Location
- Country: United States
- State: North Carolina
- County: Wake
- City: Raleigh

Physical characteristics
- Source: confluence of Southwest Prong and Southeast Prong of Beaverdam Creek
- • location: Raleigh, North Carolina
- • coordinates: 35°48′58″N 078°39′41″W﻿ / ﻿35.81611°N 78.66139°W
- • elevation: 252 ft (77 m)
- Mouth: Crabtree Creek
- • location: Raleigh, North Carolina
- • coordinates: 35°49′28″N 078°38′52″W﻿ / ﻿35.82444°N 78.64778°W
- • elevation: 200 ft (61 m)
- Length: 1.04 mi (1.67 km)
- Basin size: 3.66 square miles (9.5 km^{2})
- • location: Crabtree Creek
- • average: 4.36 cu ft/s (0.123 m^{3}/s) at mouth with Crabtree Creek

Basin features
- Progression: Crabtree Creek → Neuse River → Pamlico Sound → Atlantic Ocean
- River system: Neuse River
- • left: Southwest Prong
- • right: Southeast Prong
- Bridges: Glenwood Avenue (US 70), Scotland Street

= Beaverdam Creek (Crabtree Creek tributary) =

Stream in North Carolina, USA

Beaverdam Creek is a 1.04 mi long tributary to Crabtree Creek in Wake County, North Carolina and is classed as a 2nd order stream on the EPA waters geoviewer site.

==Course==
Beaverdam Creek is formed at the confluence of the Southeast and Southwest Prongs in northwestern Raleigh, North Carolina.
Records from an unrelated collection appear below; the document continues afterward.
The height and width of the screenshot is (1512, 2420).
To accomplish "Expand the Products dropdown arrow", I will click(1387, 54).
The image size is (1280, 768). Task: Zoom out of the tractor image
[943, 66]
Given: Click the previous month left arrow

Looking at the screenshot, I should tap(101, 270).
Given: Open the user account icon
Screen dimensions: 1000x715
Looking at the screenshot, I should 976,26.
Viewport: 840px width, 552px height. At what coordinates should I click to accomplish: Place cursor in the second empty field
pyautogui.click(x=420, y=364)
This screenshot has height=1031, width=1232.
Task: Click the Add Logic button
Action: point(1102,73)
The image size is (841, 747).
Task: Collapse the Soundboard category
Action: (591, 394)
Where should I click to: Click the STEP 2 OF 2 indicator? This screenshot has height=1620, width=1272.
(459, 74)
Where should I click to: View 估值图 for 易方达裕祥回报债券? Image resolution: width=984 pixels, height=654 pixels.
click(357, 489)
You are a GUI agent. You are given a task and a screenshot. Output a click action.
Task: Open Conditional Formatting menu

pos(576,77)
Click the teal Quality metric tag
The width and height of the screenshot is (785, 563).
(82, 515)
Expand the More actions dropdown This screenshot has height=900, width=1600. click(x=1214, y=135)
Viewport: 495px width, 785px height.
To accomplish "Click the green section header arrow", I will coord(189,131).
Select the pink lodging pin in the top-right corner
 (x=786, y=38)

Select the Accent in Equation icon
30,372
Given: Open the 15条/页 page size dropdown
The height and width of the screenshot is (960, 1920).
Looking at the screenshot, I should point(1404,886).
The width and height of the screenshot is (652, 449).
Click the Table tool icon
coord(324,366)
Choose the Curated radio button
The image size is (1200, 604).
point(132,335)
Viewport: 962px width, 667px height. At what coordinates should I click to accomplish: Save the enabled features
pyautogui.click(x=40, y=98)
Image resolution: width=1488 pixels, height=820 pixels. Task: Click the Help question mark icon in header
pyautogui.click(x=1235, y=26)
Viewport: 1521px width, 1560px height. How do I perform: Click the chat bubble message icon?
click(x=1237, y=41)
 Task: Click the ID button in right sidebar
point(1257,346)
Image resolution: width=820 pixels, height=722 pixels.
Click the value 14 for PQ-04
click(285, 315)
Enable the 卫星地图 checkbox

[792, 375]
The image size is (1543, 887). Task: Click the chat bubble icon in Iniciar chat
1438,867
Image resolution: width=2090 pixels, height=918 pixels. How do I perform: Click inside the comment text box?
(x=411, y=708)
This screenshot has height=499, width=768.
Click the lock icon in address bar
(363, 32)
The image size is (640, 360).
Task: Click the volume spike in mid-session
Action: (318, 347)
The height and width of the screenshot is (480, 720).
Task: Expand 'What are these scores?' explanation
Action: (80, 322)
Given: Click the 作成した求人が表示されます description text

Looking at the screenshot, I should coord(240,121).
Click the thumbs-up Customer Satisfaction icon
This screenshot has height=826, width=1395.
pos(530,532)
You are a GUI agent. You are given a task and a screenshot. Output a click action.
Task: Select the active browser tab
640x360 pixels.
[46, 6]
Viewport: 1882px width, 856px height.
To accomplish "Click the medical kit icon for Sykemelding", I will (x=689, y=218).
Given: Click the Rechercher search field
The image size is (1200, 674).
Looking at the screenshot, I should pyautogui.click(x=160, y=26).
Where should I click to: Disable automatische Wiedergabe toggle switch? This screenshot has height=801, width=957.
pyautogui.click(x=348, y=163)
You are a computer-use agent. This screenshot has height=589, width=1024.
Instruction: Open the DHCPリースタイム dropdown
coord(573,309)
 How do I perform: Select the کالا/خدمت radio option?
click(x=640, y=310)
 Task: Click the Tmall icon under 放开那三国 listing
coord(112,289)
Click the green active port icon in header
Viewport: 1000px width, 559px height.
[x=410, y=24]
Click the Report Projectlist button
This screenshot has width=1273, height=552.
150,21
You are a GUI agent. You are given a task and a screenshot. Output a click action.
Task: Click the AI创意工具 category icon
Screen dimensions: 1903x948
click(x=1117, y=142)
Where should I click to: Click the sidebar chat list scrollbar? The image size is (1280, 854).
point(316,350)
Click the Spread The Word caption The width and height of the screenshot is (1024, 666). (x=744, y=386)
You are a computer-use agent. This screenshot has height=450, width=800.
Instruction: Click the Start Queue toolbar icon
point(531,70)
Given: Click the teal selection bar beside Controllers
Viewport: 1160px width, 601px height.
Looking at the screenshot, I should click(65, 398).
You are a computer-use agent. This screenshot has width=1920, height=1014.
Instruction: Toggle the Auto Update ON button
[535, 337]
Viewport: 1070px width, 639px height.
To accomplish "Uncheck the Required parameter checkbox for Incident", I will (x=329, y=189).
It then flows northeast through the Carolina Country Club to meet Crabtree Creek. About 5% of the watershed is considered to be forested.

==Watershed==
Beaverdam Creek drains 3.66 sqmi of area. The confluence is at the border of felsic gneiss, but the stream then flows over Falls Leucogneiss. The watershed receives an average of 46.6 in/year of precipitation and has a wetness index of 390.31.